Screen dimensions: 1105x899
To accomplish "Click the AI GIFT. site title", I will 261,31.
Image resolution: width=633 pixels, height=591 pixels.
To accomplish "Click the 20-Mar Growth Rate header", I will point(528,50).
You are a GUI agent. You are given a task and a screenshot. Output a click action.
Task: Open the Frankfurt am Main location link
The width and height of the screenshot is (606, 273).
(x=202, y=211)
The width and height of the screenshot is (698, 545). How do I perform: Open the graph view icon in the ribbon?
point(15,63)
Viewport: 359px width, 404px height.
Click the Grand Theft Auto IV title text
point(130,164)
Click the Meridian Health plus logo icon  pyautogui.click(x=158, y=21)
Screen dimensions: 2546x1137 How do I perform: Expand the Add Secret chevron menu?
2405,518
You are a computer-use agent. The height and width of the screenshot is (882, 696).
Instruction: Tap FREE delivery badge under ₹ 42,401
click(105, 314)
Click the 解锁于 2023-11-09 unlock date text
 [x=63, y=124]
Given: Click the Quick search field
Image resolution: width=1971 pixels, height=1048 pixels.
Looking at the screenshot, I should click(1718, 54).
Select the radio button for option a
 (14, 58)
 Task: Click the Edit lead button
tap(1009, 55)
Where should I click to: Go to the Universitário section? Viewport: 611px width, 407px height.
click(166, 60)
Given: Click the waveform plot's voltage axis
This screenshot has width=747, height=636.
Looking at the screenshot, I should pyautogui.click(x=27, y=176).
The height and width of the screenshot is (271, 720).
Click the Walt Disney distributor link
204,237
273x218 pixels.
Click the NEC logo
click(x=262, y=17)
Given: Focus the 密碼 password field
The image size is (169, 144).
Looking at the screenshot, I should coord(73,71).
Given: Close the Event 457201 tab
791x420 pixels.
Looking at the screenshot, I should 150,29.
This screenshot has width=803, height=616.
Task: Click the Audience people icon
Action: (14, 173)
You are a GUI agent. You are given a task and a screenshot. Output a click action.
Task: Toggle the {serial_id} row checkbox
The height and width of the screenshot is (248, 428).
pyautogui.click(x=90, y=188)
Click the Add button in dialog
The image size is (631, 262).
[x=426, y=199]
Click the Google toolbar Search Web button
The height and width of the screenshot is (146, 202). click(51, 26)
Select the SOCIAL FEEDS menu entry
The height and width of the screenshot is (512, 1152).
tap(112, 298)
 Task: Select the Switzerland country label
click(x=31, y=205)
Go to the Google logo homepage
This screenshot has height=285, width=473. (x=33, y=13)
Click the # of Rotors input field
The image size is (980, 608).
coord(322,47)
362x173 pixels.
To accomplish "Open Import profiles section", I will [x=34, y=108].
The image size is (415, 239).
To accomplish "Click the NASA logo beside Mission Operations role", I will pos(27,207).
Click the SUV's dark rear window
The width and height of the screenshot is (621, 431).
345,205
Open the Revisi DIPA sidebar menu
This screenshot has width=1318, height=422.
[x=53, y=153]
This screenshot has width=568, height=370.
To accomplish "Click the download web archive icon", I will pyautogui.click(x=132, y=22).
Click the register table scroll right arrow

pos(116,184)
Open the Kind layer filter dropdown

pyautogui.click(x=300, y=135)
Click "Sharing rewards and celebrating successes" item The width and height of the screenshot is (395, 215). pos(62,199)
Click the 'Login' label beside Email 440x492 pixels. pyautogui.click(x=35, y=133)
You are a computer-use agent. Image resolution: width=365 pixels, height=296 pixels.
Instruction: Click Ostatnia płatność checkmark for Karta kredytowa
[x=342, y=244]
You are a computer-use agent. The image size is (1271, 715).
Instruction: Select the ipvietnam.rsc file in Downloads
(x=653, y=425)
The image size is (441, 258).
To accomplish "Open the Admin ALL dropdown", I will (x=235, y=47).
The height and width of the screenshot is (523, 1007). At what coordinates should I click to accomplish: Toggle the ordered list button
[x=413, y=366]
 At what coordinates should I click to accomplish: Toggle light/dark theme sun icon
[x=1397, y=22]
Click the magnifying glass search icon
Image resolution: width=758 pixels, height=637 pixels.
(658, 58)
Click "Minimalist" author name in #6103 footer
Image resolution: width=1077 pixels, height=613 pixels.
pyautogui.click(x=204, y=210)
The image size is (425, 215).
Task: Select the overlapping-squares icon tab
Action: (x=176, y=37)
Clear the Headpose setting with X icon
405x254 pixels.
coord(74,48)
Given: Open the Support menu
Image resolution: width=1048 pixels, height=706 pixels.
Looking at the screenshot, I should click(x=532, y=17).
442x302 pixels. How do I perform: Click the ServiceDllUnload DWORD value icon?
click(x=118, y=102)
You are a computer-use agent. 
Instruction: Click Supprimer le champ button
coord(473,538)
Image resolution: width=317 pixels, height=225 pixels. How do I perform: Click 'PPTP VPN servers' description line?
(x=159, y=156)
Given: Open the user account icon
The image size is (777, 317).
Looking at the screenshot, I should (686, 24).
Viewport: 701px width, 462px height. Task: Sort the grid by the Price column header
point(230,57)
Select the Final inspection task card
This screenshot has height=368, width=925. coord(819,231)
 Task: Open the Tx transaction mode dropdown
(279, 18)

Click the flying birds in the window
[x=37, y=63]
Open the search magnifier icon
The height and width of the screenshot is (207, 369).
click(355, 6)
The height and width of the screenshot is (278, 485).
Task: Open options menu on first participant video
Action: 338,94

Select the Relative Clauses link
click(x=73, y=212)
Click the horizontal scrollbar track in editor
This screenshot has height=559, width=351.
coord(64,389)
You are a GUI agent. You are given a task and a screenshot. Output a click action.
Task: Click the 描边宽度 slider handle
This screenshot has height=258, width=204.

*Aim of the exercise:* Find "273x218 pixels." in the entries above and copy that whole line exactly, then each line after it through the line that contains "Given: Close the Event 457201 tab".

*Answer space:*
273x218 pixels.
Click the NEC logo
click(x=262, y=17)
Given: Focus the 密碼 password field
The image size is (169, 144).
Looking at the screenshot, I should coord(73,71).
Given: Close the Event 457201 tab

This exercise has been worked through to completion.